The metal-organic framework desirably has crystalline properties. From the perspective of facilitating the manufacturing of a metal-organic framework having crystalline properties or being highly crystalline, an inhibitor capable of controlling the surface energy during crystal growth, such as an organic acid such as acetic acid, or benzoic acid, can be employed. However, a metal-organic framework that has crystalline properties or is highly crystalline can be manufactured without use of an inhibitor. The presence of crystalline properties can be confirmed by observing the diffraction pattern in X-ray diffraction.

The metal-organic framework is a porous substance having nano-order pores. The size of the pores is controlled by means of the length of the organic ligands in the lengthwise direction (the distance between coordinating functional groups present on the organic ligands). Specifically, the pore diameter, for example, falls within a range of 0.1 to 10 nm, a range of 0.1 to 5 nm, a range of 0.1 to 3 nm, a range of 0.1 to 2 nm, or a range of 0.1 to 1 nm. Taking into account the size of the guest molecules trapped in the composite of the present invention, suitable adjustment can be achieved through selection of the organic ligands.

The metal-organic framework is a powder or particulate material. The diameter of the particles, for example, falls within a range of from 1 nm to 5 mm, within a range of 10 nm to 4 mm, within a range of 30 nm to 3 mm, or within a range of 50 nm to 2 mm. The particle diameter of the metal-organic framework can be controlled over a broad range through selection of the synthesis conditions. A small size in the form of nano-order particles can be achieved, while a large size in the form of milli-order particles can be achieved.

○ ○ ○ ○ ○

_WRITTEN INSTRUCTION A_: Update the records between the lines holding "firm [326, 824]" and "Registration [555, 206]", inclusive, by replacing "Report" with "Summary" and leaving everything else unchanged.

_LISTED RECORDS_:
○ ○ ○ ○ ○

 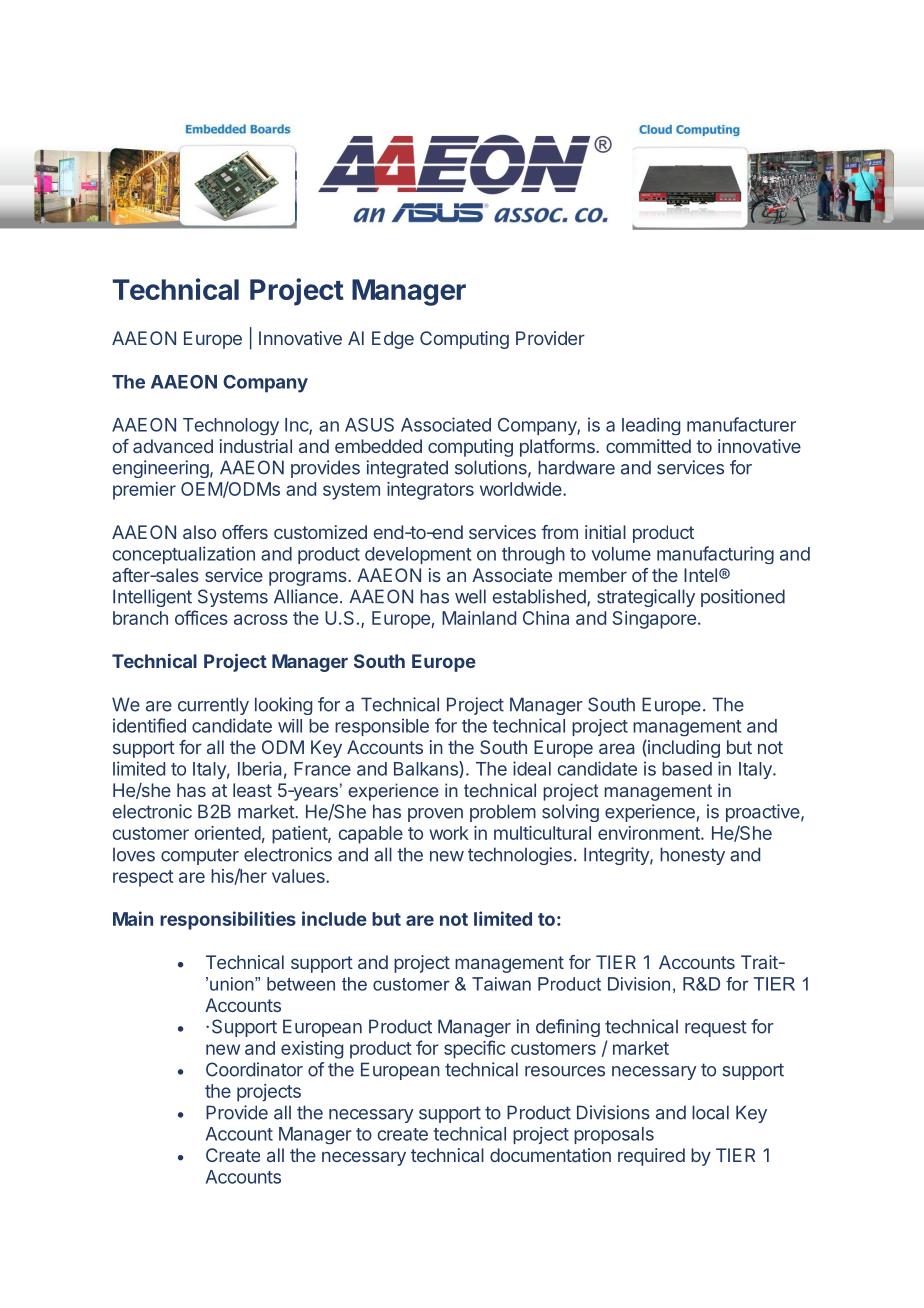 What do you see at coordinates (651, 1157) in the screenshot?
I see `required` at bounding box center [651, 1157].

○ ○ ○ ○ ○

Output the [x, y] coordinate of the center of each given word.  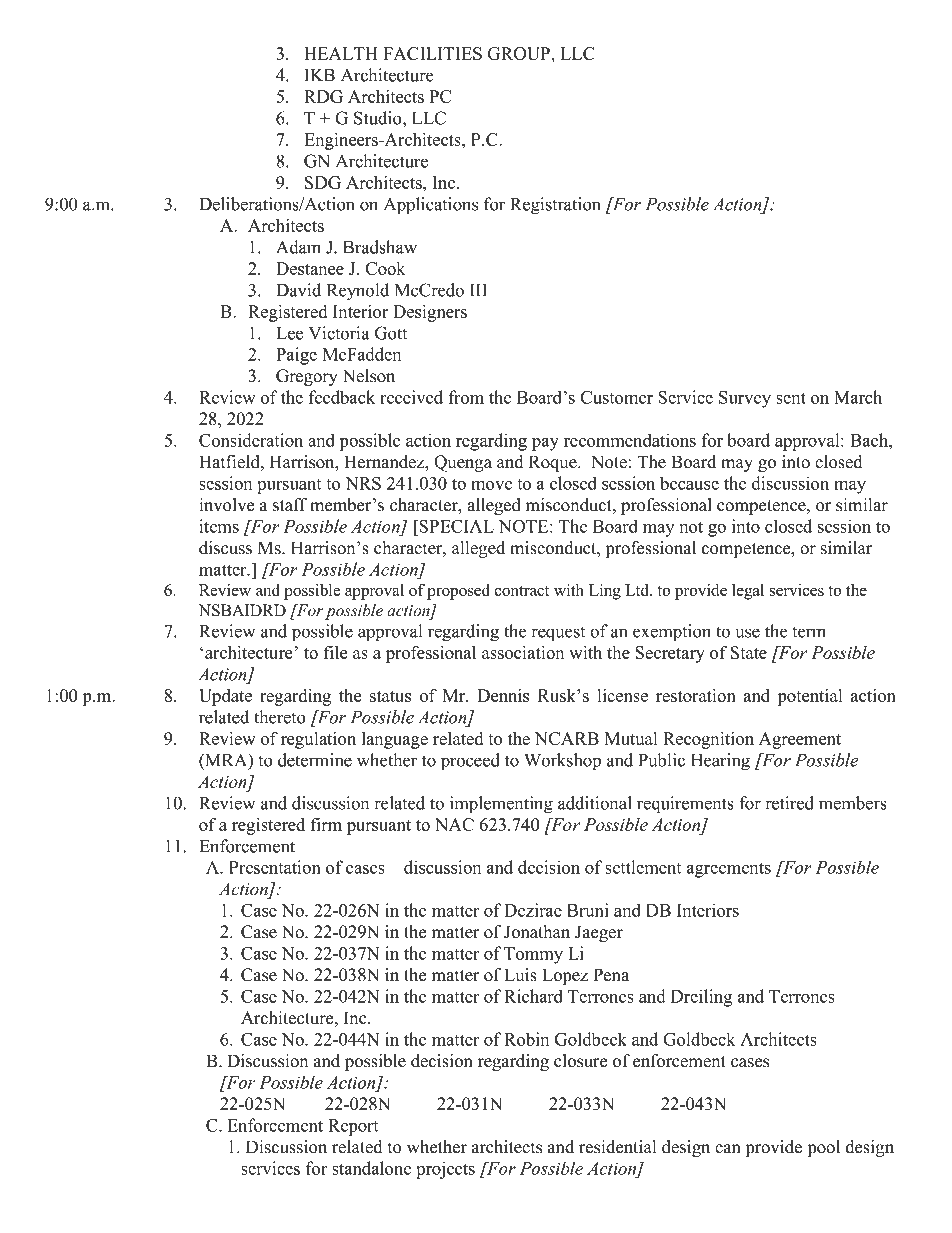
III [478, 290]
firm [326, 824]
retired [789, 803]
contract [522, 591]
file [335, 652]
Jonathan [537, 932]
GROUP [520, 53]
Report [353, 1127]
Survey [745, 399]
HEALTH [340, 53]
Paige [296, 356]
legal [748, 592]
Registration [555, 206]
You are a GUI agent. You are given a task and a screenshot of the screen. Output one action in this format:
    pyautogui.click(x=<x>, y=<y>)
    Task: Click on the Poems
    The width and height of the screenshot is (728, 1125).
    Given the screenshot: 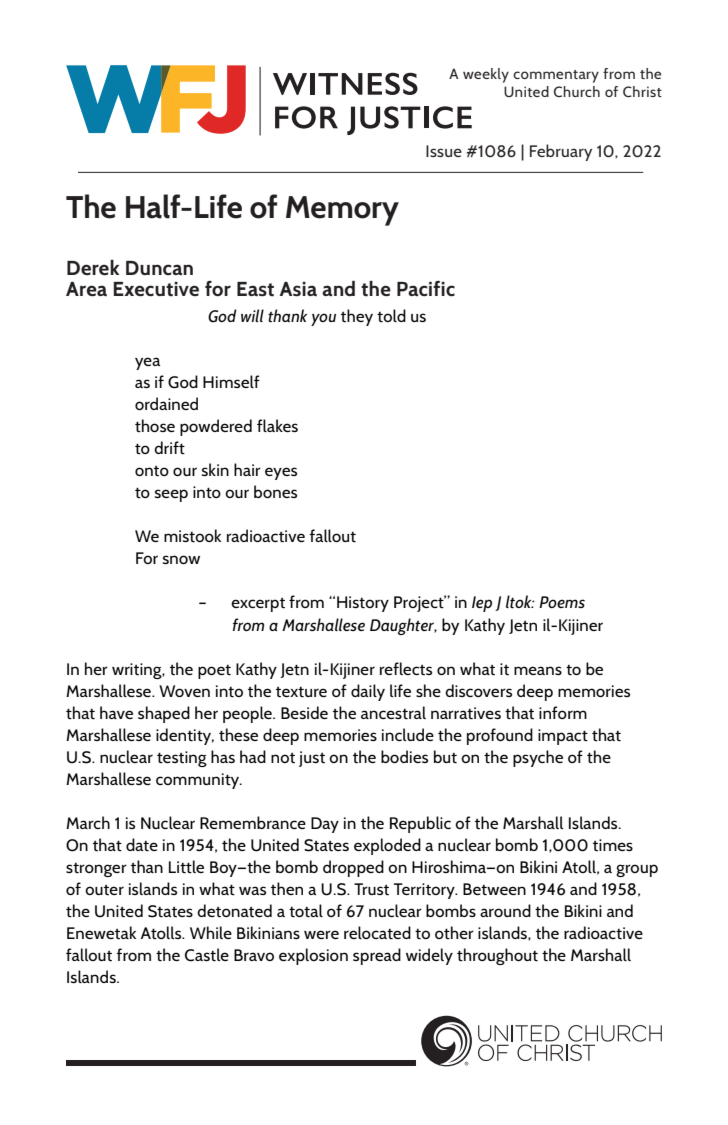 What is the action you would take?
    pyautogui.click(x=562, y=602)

○ ○ ○ ○ ○

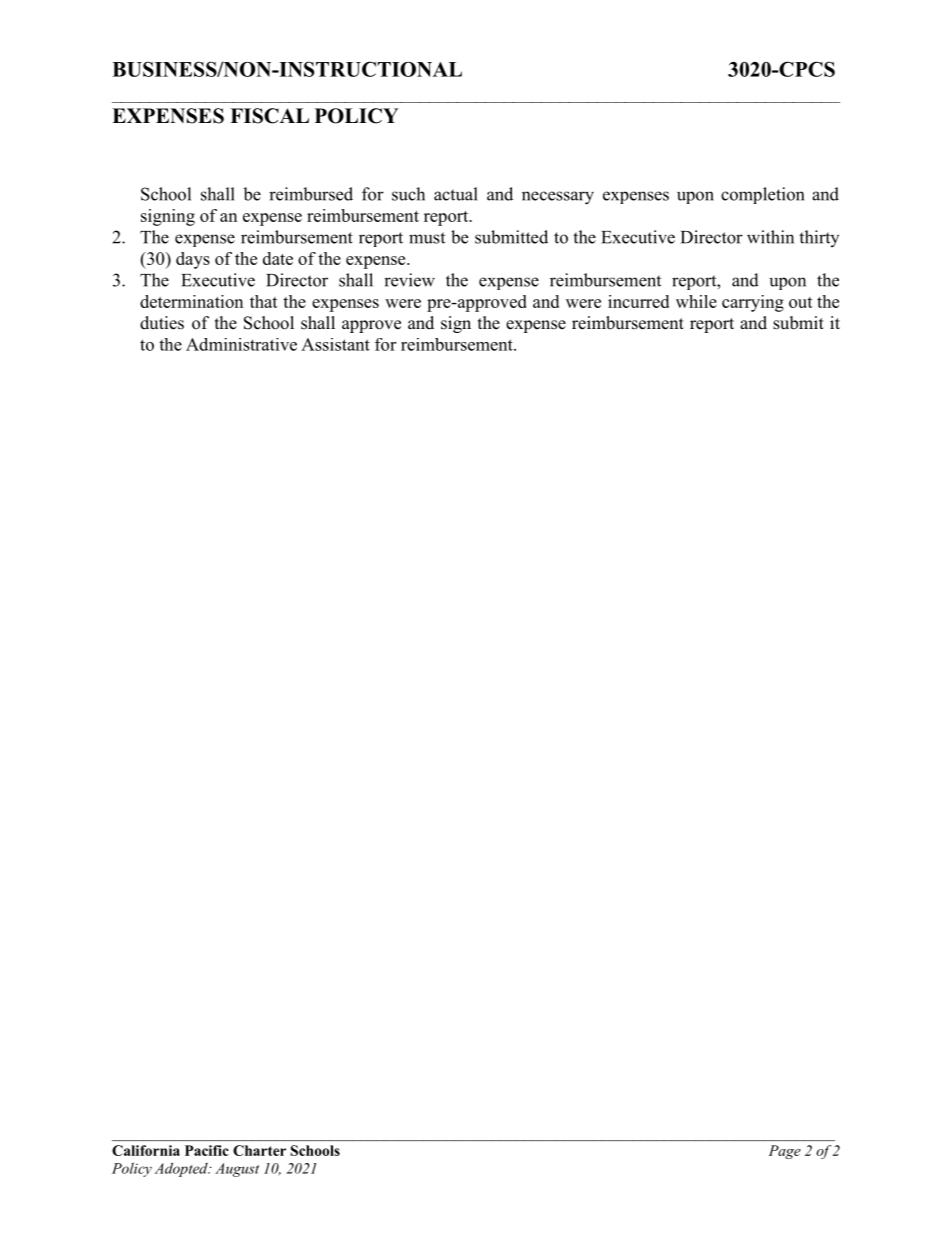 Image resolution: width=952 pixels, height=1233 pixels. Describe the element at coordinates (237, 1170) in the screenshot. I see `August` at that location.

○ ○ ○ ○ ○

_WRITTEN INSTRUCTION B_: Take the passage on metal-organic frameworks further from its last sentence.

_EXERCISE RESPONSE A_:
firm [326, 824]
retired [789, 803]
contract [522, 591]
file [335, 652]
Jonathan [537, 932]
GROUP [520, 53]
Summary [353, 1127]
Survey [745, 399]
HEALTH [340, 53]
Paige [296, 356]
legal [748, 592]
Registration [555, 206]

_EXERCISE RESPONSE B_:
The metal-organic framework/stimulus-responsive polymer composite of the present invention is a metal-organic framework/stimulus-responsive polymer composite in which a stimulus-responsive polymer is immobilized on at least a part of the surface of the metal-organic framework.

The temperature-responsive polymer is generally a polymer the solubility in water of which changes dramatically with changes in temperature. Such polymers come in types: the LCST type, which is soluble in water at low temperatures but becomes insoluble when the temperature is raised to a certain level (the lower critical solution temperature: LCST) and the UCST type, which is soluble in water at elevated temperatures but becomes insoluble when the temperature is increased to a certain level (the upper critical solution temperature: UCST). The average molecular weight of the temperature-responsive polymer is not specifically limited. By way of example, the number average molecular weight falls within a range of 1,000 to 30,000, desirably within a range of 1,000 to 20,000, preferably within a range of 1,000 to 10,000, more preferably within a range of 1,000 to 8,000, and optimally, within a range of 1,000 to 5.000. However, no restriction to within these ranges is intended. The average molecular weight of the temperature-responsive polymer can be measured, for example, by GPC (chloroform).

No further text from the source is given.